TEXT SECTION>
• • • •
= William Laxton (surveyor) =

William Laxton (1802–1854) was a British surveyor and author, one of the authors of the 19th century Builder's Price Book.

==Biography==
Laxton, son of William Robert Laxton, surveyor, and his wife Phœbe, was born in London on 30 March 1802, and was educated at Christ's Hospital. He was a citizen of London, a liveryman of the Haberdashers' Company in 1823, and an active member of the City Philosophical Society.

Brought up as a surveyor, he evinced a great love for his profession, and made himself master of every department. He surveyed and laid down several lines of railway, and was connected with the Hull and Selby, London and Richmond, Surrey Grand Junction, Hull, Lincoln, and Nottingham, Gravesend and Brighton, and Lynn, Wisbech, and Ely railways. Hydraulic engineering was his favourite pursuit, but a work on this subject, which he had designed and for which he had prepared extensive materials, he did not live to write. He constructed water works at Falmouth and Stonehouse, in which he introduced many improvements, and with Robert Stephenson was joint engineer of the Watford Water Company for supplying London with water from the chalk formation.
• • • •
PROVIDED MATERIAL>
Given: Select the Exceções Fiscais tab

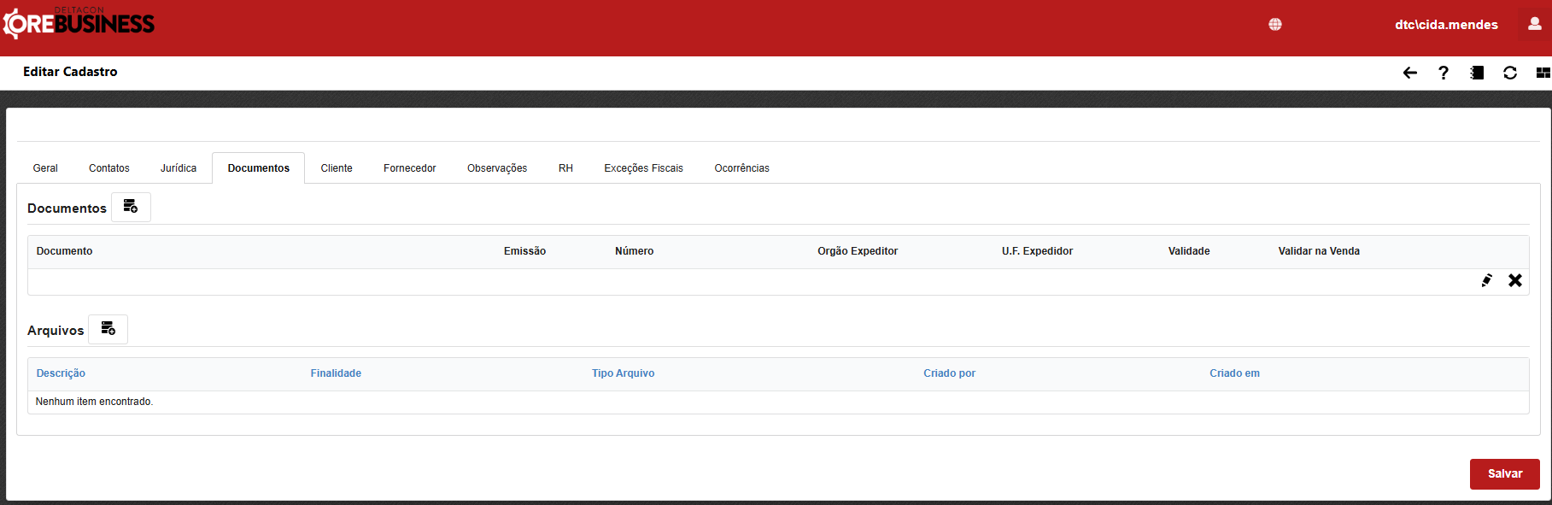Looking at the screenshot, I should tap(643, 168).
• • • •
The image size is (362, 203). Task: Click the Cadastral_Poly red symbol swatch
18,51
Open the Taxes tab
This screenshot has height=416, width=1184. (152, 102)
• • • •
COMPLETE THE FOLLOWING>
(a) According to the text about the surveyor William Laxton, at which school was he educated?
(b) Continue the text about the surveyor William Laxton from its last sentence.

TASK ANSWERS>
(a) Christ's Hospital

(b)
In October 1837 he projected and established The Civil Engineer and Architect's Journal, a monthly periodical, which he himself edited. He soon after purchased a weekly publication, called The Architect and Building Gazette, and after conducting it for some time united it to the Journal. A work which originated with his father, and was then conducted for thirty years by Laxton and his brother, Henry Laxton, was the Builder's Price Book, which was a standard work in the profession and in the courts of law, and circulated all over the kingdom. Laxton was the surveyor to Baron de Goldsmid's estate at Brighton, where he laid out a large part of the new town in the parish of Hove, and designed and built many of the houses. From the period of its formation in 1840 he was surveyor to the Farmers' and General Fire and Life Insurance Company. He died in London on 31 May 1854, and was interred in the family vault in St. Andrew's burying-ground, Gray's Inn Road.

His only son, William Frederick Laxton, was called to the bar at the Middle Temple on 26 January 1854, and died in 1891. Henry Laxton succeeded to his brother's surveying business.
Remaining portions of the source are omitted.